There are many people who see the conundrum that the iPlayer poses as being the come-uppance that the BBC deserves.  After all, so the argument goes, the BBC is the elephant in the room when it comes to creating the great content giveaway mindset.  Just at a time when newspapers and other media are struggling to find business models to cope with the disruption caused by new electronic media channels the BBC, funded by the licence fee, continues to give away all its content for free.  It is, of course, very hard to compete with a totally free model.  But having done so much to create an uneven playing field, the BBC is now about to face its own nemesis.  A whole generation has been born for whom paying for content is anathema (considering the many hurdles they’re seemingly happy to face in order to get their content free, then waiting a day to watch the BBC doesn’t seem much of a hardship.)  And there’s now a constant stream of businesses (a term used here rather loosely) whose model is to give services away free, build a big following and then introduce charges.  At which point, of course, the users simply migrate to the next “free” service.  And so as the iPlayer becomes more successful it is merely encouraging a something for nothing society.

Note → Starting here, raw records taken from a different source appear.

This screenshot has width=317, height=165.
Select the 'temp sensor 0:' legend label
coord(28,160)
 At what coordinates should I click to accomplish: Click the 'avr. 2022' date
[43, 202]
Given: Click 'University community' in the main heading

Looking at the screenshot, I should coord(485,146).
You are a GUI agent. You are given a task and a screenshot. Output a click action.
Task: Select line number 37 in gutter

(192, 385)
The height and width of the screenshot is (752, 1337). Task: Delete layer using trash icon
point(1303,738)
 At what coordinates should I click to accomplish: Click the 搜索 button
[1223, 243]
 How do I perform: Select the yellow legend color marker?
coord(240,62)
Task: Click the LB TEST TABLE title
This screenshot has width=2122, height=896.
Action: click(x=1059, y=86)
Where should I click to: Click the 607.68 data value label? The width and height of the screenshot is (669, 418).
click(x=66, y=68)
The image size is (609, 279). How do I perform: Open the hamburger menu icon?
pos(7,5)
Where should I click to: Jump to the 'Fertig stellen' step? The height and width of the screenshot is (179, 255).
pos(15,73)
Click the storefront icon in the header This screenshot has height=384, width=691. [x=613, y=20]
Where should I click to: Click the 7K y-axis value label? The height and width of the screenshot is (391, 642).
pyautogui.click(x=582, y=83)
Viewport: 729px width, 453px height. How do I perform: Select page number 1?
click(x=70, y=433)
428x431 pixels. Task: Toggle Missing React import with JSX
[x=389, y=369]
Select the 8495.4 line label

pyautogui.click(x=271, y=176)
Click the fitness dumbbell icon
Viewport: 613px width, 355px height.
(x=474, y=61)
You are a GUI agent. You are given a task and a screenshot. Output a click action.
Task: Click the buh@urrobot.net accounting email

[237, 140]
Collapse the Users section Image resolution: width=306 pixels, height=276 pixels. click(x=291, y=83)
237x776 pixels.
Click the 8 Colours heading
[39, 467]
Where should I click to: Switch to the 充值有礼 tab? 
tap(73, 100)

Another marvellous irony is that the BBC (whose journalists see their role as, inter alia, holding the powerful to account) is refusing to declare how many people are now declining to pay the licence fee, preferring instead to wait a day and watch programmes free on the internet.  The corporation has resisted requests under the Freedom of Information act, declaring that such transparency may encourage people to break the law.  Others may say that it is simply the fear that more people will realise that the licence fee may be approaching its sell-by date and that it is no longer appropriate in the modern, digital multi-platform and multi-stream world.

The disruptive technology of our digital era is causing everyone to rethink the role and relevance of their services.  Behaviours and consumption habits are changing constantly, partly because of technological advances, opening up huge opportunities and challenges.  One thing is for sure: organisations and institutions that don’t face these challenges head on will fail.  Progress requires both success and failures – our banks should not be too big to fail and neither should our favourite aunts be shielded from the real world – and progress means adaptability and flexibility and a built-in resilience. Change needs to be encouraged by creating the environment in which it can occur naturally.

Maintaining the old models through regulations does not create progress.  Lifestyle and behaviours have changed and all organisations must respond accordingly. Perhaps the BBC, and others, should recognise not so much the price of everything but the value of everything.  Content should not be given away free. It’s neither a healthy nor a sustainable model. Neither, however, should there be a restrictive one-size-fits-all charge.  As with much in life, the answer is somewhere in the middle.  And that requires a flexible and adaptable attitude towards change.